Walker led the Cincinnati Hills League in scoring with 24.7 points per game and averaged close to a double-double this past season. He’s sparked the attention of several Division I college basketball programs.

"It's a testament to the work I put in during the offseason, so I have no worries about how I was going to perform this year,” Walker said. “I knew what I did in the summer, because I really wanted to be great."

At the Wyoming High School basketball gym, a father looks on at a newer spin on himself.

"It's hard for me to see it, but my parents, for example, will say we walk the same, or we run the same or I think we have a similar build,” Isaiah’s Dad Tyrice Walker said. “You can't tell now, but back in the day I was actually pretty thin when I played."

Tyrice Walker was a decorated athlete. He played three seasons at Hamilton High School before playing four years at Xavier.

"I was very athletic and I used my athleticism when I played,” Walker said. “I played above the rim, so I could get away with certain things. Now, you do that and all of a sudden you get to college and you realize that it's some guys that can jump just as high as you can and they're a lot stronger, so I had to do some things to improve that."

Walker spun his success to an 8-year professional career in Poland where he was a seven-time All-Star and two-time eagle MVP. He led his Polish team to two championships and was inducted into the Butler County Hall of Fame in 2009. Then life came full circle.

"He's much more skilled than I was when I played,” Tyrice Walker said. “The way he can finish with his left, the way he shoots threes, he does a lot of those different things that I probably didn't do until maybe a later age."

A lot of high praise from the high flyer, but still some competition between the two ballers.

"We always talk about how many dunks he had his senior year and I always tell him, I’m going to beat that, and then he always tries to downplay my dunks,” Isaiah Walker said.

"I had 90 dunks my senior year,” Tyrice Walker said. “So he's not gonna get that. It's not gonna be close."

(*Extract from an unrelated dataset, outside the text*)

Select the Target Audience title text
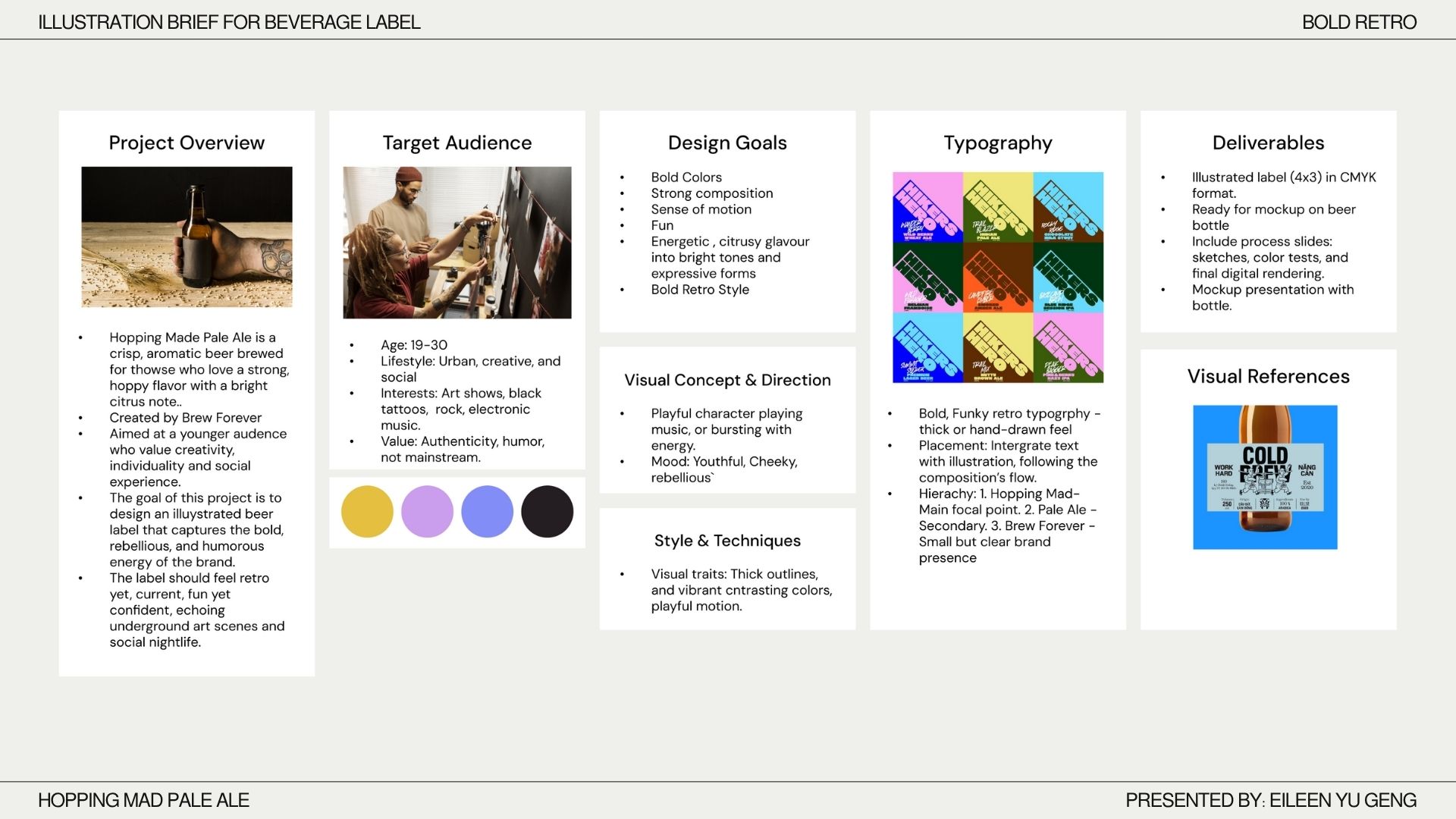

The competition stops when it comes to the prospects of playing one-on-one.

"At this point, if I tried to play him now, it probably would be ugly on my part,” Tyrice Walker said.

Nevertheless, a lot of respect.

"He's been where I am right now, so whenever I need anything I can go to him,” Isaiah Walker said. “He'll give me insight after the games. He always tells me what I did right, what I did wrong."

Tyrice Walker takes joy in his son’s success, and thinks his ceiling is unlimited as long as he’s not spinning his wheels.

“At some point the ball is going to stop bouncing, and when it does, you don't want to have to reminisce and look back at, ‘I wish I would've done this and I wish I would've done that,’” Tyrice Walker said.

Isaiah’s wish is that the spin-off is better than the original.

"It's great having someone like him as my Dad, but I'm trying to do this for me, and make a name for myself,” Isaiah Walker said.